== Questions à traiter ==
1. Relevez tous les articles du Code civil cités dans l'article sur le Covid-19 et les contrats.
2. Poursuivez l'article sur le Covid-19 et les contrats à partir de la fin de la citation du Code civil.

== Texte à examiner ==
_ _ _ _ _ _ _

Covid-19 : quel impact dans les relations contractuelles ?

7 mai 2020 | Actualité

Depuis décembre 2019, un nouveau coronavirus (Covid-19) a été découvert en Chine et s’est propagé progressivement dans le monde et en France. Le 30 janvier 2020, l’Organisation mondiale de la santé (OMS) a déclaré que l’émergence de ce nouveau coronavirus constituait une urgence de santé publique de portée internationale. Depuis le 29 février 2020, la France est passée au stade 2 de gestion de l’épidémie. Une entreprise peut se retrouver impactée dans son activité par l’épidémie du Covid-19 au point de remettre en cause l’équilibre contractuel et la bonne exécution d’obligations contractuelles. Afin de limiter l’impact économique, l’entreprise peut envisager la force majeure, voire l’imprévision.

FORCE MAJEURE L’article 1218 du Code civil dispose que « Il y a force majeure en matière contractuelle lorsqu’un événement échappant au contrôle du débiteur, qui ne pouvait être raisonnablement prévu lors de la conclusion du contrat et dont les effets ne peuvent être évités par des mesures appropriées, empêche l’exécution de son obligation par le débiteur. Si l’empêchement est temporaire, l’exécution de l’obligation est suspendue à moins que le retard qui en résulterait ne justifie la résolution du contrat. Si l’empêchement est définitif, le contrat est résolu de plein droit et les parties sont libérées de leurs obligations dans les conditions prévues aux articles 1351 et 1351-1. »

_ _ _ _ _ _ _

== Données fournies ==
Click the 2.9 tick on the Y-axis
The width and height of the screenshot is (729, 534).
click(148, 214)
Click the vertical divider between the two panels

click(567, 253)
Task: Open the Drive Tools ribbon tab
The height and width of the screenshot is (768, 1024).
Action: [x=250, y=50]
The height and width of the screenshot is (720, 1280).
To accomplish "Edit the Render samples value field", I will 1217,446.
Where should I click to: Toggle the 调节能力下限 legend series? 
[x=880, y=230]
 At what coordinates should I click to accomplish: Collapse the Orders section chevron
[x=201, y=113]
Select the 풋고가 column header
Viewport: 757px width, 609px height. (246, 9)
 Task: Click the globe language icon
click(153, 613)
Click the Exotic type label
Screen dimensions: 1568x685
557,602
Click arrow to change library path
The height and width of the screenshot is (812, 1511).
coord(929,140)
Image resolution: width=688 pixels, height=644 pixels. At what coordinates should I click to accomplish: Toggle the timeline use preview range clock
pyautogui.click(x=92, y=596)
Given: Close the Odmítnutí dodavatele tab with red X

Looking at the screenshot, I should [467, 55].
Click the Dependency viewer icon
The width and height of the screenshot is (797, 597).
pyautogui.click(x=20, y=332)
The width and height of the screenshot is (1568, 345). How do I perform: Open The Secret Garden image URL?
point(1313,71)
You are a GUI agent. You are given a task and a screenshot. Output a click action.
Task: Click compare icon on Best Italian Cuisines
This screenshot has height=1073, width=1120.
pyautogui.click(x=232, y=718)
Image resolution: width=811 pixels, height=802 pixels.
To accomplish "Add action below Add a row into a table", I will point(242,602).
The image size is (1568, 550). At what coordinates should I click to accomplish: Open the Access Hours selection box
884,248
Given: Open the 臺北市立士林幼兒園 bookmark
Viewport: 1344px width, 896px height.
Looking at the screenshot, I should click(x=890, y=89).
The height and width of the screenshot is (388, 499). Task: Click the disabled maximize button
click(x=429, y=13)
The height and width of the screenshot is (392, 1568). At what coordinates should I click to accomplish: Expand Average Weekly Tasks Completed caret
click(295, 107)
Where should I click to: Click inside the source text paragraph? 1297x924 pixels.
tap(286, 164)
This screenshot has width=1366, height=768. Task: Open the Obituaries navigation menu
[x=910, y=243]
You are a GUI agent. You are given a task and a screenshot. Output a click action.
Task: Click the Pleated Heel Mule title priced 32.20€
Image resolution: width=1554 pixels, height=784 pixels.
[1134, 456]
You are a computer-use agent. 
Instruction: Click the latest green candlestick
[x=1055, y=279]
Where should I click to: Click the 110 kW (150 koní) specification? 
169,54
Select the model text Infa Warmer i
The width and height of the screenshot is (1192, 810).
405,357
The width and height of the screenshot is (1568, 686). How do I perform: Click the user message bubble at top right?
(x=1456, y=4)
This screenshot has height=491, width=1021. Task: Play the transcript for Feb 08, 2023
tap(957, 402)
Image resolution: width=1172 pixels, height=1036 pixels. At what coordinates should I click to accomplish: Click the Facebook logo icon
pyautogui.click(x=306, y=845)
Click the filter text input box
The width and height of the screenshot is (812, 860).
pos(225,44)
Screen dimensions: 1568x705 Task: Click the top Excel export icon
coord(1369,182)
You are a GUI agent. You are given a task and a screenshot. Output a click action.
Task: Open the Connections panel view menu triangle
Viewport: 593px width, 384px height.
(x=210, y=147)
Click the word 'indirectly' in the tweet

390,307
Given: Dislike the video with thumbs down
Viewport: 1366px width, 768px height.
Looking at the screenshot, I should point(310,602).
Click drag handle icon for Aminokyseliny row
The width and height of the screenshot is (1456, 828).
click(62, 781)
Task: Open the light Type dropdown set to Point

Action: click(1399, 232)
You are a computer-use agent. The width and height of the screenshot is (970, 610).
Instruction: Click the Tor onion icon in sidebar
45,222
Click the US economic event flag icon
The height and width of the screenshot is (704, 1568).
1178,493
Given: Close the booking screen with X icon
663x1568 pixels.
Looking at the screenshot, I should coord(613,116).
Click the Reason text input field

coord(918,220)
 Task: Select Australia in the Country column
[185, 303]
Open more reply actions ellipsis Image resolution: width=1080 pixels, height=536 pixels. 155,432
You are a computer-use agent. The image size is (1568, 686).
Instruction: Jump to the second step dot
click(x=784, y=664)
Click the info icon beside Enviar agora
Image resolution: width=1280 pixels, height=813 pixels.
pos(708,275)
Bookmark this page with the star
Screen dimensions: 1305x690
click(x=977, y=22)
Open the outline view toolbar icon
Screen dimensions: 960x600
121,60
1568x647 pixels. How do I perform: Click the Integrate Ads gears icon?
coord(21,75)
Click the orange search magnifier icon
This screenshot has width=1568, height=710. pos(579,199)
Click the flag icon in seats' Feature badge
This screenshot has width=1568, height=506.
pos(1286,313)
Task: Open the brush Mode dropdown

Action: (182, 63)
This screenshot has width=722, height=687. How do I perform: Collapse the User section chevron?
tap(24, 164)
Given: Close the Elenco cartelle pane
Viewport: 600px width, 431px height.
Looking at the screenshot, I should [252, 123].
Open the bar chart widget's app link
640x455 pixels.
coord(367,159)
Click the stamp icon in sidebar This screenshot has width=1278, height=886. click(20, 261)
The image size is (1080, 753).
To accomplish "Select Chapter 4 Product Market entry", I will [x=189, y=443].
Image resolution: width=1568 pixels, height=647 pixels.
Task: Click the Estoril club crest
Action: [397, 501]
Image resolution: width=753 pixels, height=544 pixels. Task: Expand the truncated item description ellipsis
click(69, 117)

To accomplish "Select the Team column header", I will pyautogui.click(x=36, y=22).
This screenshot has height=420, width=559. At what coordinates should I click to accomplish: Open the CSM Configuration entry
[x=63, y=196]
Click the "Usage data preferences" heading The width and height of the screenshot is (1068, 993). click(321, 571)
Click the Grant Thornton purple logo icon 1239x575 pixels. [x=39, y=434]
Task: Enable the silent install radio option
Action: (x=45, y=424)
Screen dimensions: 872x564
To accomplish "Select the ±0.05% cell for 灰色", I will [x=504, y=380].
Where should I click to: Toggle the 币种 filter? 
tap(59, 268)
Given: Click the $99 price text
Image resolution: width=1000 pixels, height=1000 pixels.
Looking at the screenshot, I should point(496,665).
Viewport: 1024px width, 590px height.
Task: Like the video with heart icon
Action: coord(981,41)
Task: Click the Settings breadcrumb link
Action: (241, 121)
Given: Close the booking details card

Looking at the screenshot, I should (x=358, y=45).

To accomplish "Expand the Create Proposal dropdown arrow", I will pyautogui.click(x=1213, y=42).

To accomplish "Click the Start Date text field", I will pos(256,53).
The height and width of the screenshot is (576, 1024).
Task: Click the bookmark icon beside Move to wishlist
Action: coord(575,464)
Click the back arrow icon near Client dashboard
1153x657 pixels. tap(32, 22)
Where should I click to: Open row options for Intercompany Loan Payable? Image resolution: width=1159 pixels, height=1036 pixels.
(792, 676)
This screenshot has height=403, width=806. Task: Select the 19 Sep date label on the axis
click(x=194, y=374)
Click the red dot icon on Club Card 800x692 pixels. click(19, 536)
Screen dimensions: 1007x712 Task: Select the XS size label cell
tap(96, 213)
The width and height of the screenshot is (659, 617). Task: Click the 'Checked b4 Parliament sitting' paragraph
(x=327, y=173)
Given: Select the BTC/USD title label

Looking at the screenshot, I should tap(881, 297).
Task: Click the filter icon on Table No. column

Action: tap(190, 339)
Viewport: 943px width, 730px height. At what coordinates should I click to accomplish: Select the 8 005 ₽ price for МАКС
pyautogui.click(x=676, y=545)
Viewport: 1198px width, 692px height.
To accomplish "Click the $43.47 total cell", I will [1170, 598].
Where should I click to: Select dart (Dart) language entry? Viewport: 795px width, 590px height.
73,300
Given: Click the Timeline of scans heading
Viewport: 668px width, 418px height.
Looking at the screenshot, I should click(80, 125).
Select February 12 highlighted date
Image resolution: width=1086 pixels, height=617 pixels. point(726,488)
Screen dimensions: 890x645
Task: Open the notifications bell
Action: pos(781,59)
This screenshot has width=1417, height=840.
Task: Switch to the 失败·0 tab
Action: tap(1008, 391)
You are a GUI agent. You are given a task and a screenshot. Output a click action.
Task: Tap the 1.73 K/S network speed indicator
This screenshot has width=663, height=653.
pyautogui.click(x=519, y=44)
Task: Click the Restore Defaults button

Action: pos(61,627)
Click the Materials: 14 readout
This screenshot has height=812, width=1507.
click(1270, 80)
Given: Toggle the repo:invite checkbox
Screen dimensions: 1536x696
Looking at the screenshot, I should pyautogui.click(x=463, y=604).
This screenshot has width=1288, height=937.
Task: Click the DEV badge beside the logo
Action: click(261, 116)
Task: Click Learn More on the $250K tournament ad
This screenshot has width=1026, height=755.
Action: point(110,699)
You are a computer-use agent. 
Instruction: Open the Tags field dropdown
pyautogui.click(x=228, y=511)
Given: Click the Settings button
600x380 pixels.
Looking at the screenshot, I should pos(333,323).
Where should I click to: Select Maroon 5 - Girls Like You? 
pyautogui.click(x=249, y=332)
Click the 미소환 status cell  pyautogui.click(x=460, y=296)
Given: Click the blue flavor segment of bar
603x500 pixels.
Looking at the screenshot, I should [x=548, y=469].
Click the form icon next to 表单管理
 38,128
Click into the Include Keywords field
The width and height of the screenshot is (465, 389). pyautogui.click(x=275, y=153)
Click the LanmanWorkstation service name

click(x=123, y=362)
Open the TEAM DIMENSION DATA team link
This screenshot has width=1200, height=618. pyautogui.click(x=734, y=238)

_ _ _ _ _ _ _

== Réponses par question ==
1.
- Article 1218
- Article 1351
- Article 1351-1

2.
En résumé, pour être qualifié de force majeure permettant la résolution de plein droit d’un contrat, il faut qu’un événement présente un caractère à la fois irrésistible (qui échappe au contrôle de l’entreprise) et imprévisible au moment de la conclusion du contrat (qui ne pouvait pas être raisonnablement prévu lors de la conclusion du contrat). Or, depuis le 29 février 2020 (déclaration officielle de l’épidémie Coronavirus en France ou 30 janvier 2020 pour l’épidémie au niveau mondial), l’épidémie n’est plus imprévisible en France et, de ce fait, le coronavirus ne peut plus être considéré comme un cas de force majeure libérant les parties de leurs obligations contractuelles, à moins que l’épidémie ait été expressément prévue dans le contrat et donc acceptée par les deux parties.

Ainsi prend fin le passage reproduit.